* _Exercise details_: Can you give all of the material below again, putting "image dimensions" in place of every "image size" and leaving everything else unchanged?

* _Records for processing_:
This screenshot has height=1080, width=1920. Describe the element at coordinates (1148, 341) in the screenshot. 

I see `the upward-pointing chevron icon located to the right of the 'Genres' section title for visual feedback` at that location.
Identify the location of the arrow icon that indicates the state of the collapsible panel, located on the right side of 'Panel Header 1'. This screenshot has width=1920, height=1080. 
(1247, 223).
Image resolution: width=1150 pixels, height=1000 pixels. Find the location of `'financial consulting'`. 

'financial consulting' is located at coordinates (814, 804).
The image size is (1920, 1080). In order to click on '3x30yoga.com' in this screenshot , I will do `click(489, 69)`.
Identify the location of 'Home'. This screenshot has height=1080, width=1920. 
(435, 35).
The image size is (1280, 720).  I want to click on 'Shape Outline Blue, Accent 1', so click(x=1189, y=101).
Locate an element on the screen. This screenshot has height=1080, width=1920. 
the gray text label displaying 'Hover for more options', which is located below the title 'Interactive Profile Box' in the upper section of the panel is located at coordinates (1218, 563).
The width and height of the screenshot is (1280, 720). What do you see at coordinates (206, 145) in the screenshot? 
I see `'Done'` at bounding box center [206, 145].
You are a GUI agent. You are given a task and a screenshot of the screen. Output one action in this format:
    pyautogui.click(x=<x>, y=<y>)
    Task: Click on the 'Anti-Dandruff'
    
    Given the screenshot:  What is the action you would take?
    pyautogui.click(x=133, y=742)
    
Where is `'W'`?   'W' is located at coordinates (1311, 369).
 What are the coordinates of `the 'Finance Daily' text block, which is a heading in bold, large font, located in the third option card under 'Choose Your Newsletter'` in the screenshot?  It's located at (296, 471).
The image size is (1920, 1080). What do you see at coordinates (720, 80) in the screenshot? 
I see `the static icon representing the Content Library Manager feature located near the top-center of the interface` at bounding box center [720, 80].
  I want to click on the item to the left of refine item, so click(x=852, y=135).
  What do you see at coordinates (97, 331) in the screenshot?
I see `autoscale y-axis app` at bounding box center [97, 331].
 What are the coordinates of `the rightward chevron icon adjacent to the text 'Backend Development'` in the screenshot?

* _Solution below_:
This screenshot has height=1080, width=1920. Describe the element at coordinates (1148, 341) in the screenshot. 

I see `the upward-pointing chevron icon located to the right of the 'Genres' section title for visual feedback` at that location.
Identify the location of the arrow icon that indicates the state of the collapsible panel, located on the right side of 'Panel Header 1'. This screenshot has width=1920, height=1080. 
(1247, 223).
Image resolution: width=1150 pixels, height=1000 pixels. Find the location of `'financial consulting'`. 

'financial consulting' is located at coordinates (814, 804).
The image dimensions is (1920, 1080). In order to click on '3x30yoga.com' in this screenshot , I will do `click(489, 69)`.
Identify the location of 'Home'. This screenshot has height=1080, width=1920. 
(435, 35).
The image dimensions is (1280, 720).  I want to click on 'Shape Outline Blue, Accent 1', so click(x=1189, y=101).
Locate an element on the screen. This screenshot has height=1080, width=1920. 
the gray text label displaying 'Hover for more options', which is located below the title 'Interactive Profile Box' in the upper section of the panel is located at coordinates (1218, 563).
The width and height of the screenshot is (1280, 720). What do you see at coordinates (206, 145) in the screenshot? 
I see `'Done'` at bounding box center [206, 145].
You are a GUI agent. You are given a task and a screenshot of the screen. Output one action in this format:
    pyautogui.click(x=<x>, y=<y>)
    Task: Click on the 'Anti-Dandruff'
    
    Given the screenshot:  What is the action you would take?
    pyautogui.click(x=133, y=742)
    
Where is `'W'`?   'W' is located at coordinates (1311, 369).
 What are the coordinates of `the 'Finance Daily' text block, which is a heading in bold, large font, located in the third option card under 'Choose Your Newsletter'` in the screenshot?  It's located at (296, 471).
The image dimensions is (1920, 1080). What do you see at coordinates (720, 80) in the screenshot? 
I see `the static icon representing the Content Library Manager feature located near the top-center of the interface` at bounding box center [720, 80].
  I want to click on the item to the left of refine item, so click(x=852, y=135).
  What do you see at coordinates (97, 331) in the screenshot?
I see `autoscale y-axis app` at bounding box center [97, 331].
 What are the coordinates of `the rightward chevron icon adjacent to the text 'Backend Development'` in the screenshot?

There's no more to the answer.